[start of SOURCE PASSAGE]

Question

If a focal chord of the parabola $$y^2=ax$$ is $$2x-y-8=0$$, then the equation of the directrix is:
(a) $$y+4=0$$
(b) $$x-4=0$$
(c) $$y-4=0$$
(d) $$x+4=0$$

Answer 1

Hint: Compare the results of general parabola with given parabola to find “$$a$$”of given parabola.

Complete step by step answer:

Given that the focal chord of parabola $$y^2=ax$$ is $$2x-y-8=0$$.

We know that focal chord is a chord which passes through the focus of parabola.
For standard parabola, $$y^2=4ax$$.
Focus is at $$(x,y)=({\displaystyle \frac{4a}{4}},0)=(a,0)$$
Therefore for given parabola, $$y^2=ax$$
We get, focus at $$(x,y)=({\displaystyle \frac{a}{4}},0)$$.

[end of SOURCE PASSAGE]
[start of MATERIAL PROVIDED]

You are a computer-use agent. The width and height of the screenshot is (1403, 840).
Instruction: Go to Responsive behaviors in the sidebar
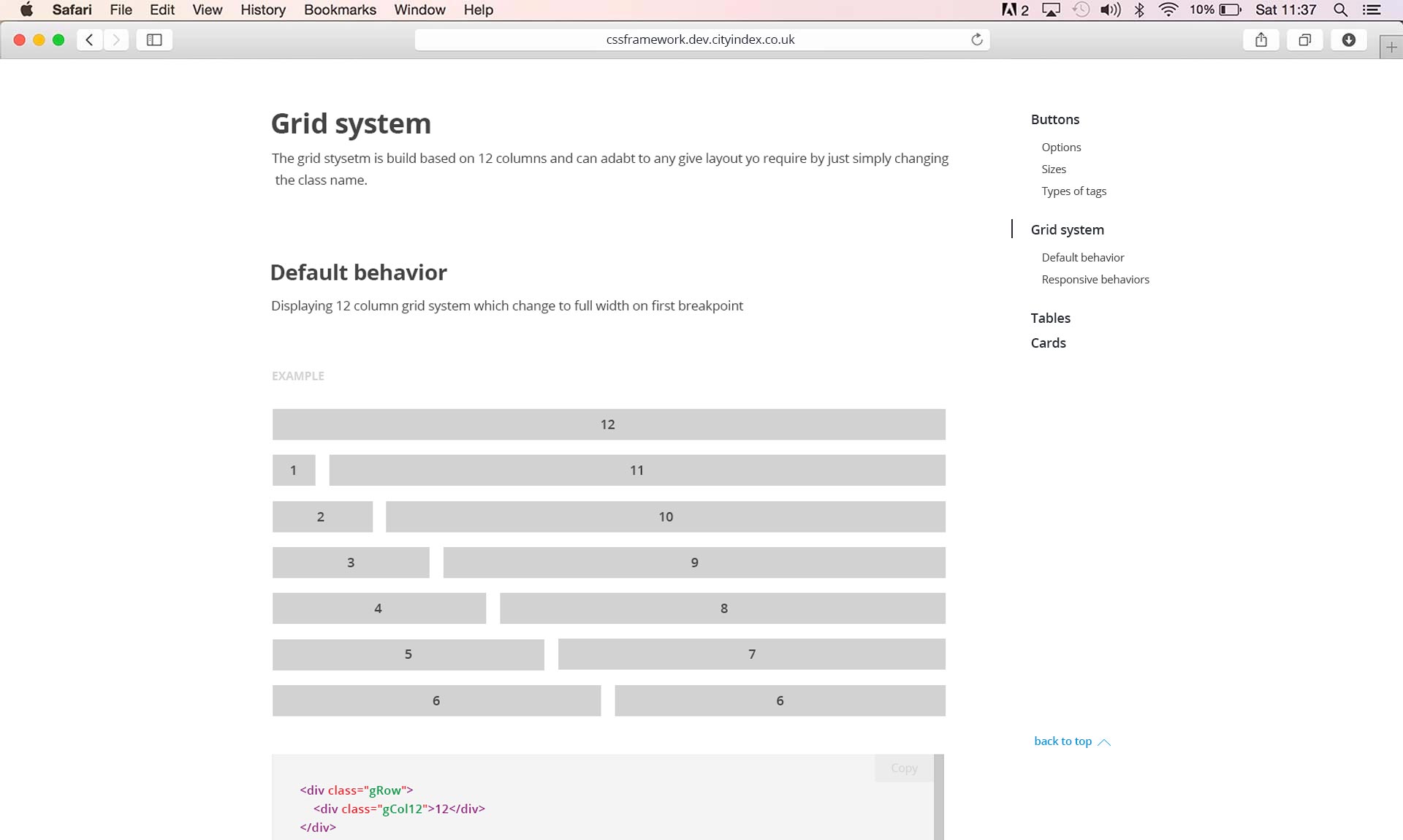(1095, 280)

[end of MATERIAL PROVIDED]

_TO-DO LIST_:
A - In the parabola solution, why is the focus of $$y^2=ax$$ located at $$(\frac{a}{4},0)$$? Answer in one to three sentences.
B - Rewrite the part of the parabola solution starting at "Given that the" and ending at "standard parabola, $$y^2=4ax$$.", putting "canonical parabola" in place of "standard parabola".
C - Carry the parabola solution forward from its last line.

_EXERCISE ANSWERS_:
A - The standard parabola $$y^2=4ax$$ has its focus at $$(a,0)$$. Comparing the given parabola $$y^2=ax$$ with this standard form gives its focus at $$(\frac{a}{4},0)$$.

B -
Given that the focal chord of parabola $$y^2=ax$$ is $$2x-y-8=0$$.

We know that focal chord is a chord which passes through the focus of parabola.
For canonical parabola, $$y^2=4ax$$.

C -
The given focal chord passes through focus.
Therefore, substituting $$x={\displaystyle \frac{a}{4}},y=0$$in $$2x-y-8=0$$
We get, $$2\left({\displaystyle \frac{a}{4}}\right)-\left(0\right)-8=0$$
$$={\displaystyle \frac{a}{2}}-8=0$$
Therefore, we get $$a=16$$
Hence, we get parabola $$y^2=ax$$
$$\Rightarrow y^2=16x$$

For general parabola, $$y^2=4ax$$
Directrix is $$x={\displaystyle \frac{-4a}{4}}$$
$$\Rightarrow x=-a$$
Or $$x+a=0$$
Therefore, for given parabola
$$y^2=16x$$
We get, directrix $$\Rightarrow x={\displaystyle \frac{-16}{4}}$$
$$\Rightarrow x=-4$$
Or, $$x+4=0$$
Therefore (d) is the correct option.

Note: As we know that, for standard parabola, focus lies on$$x$$axis, we can directly find focus by putting
 $$y=0$$in given focal chord which is as follows:
Now, we put $$y=0$$in equation $$2x-y-8=0$$.
We get, $$2x-\left(0\right)-8=0$$
$$x={\displaystyle \frac{8}{2}}=4$$
Therefore, focus $$(a,0)$$is $$(4,0)$$.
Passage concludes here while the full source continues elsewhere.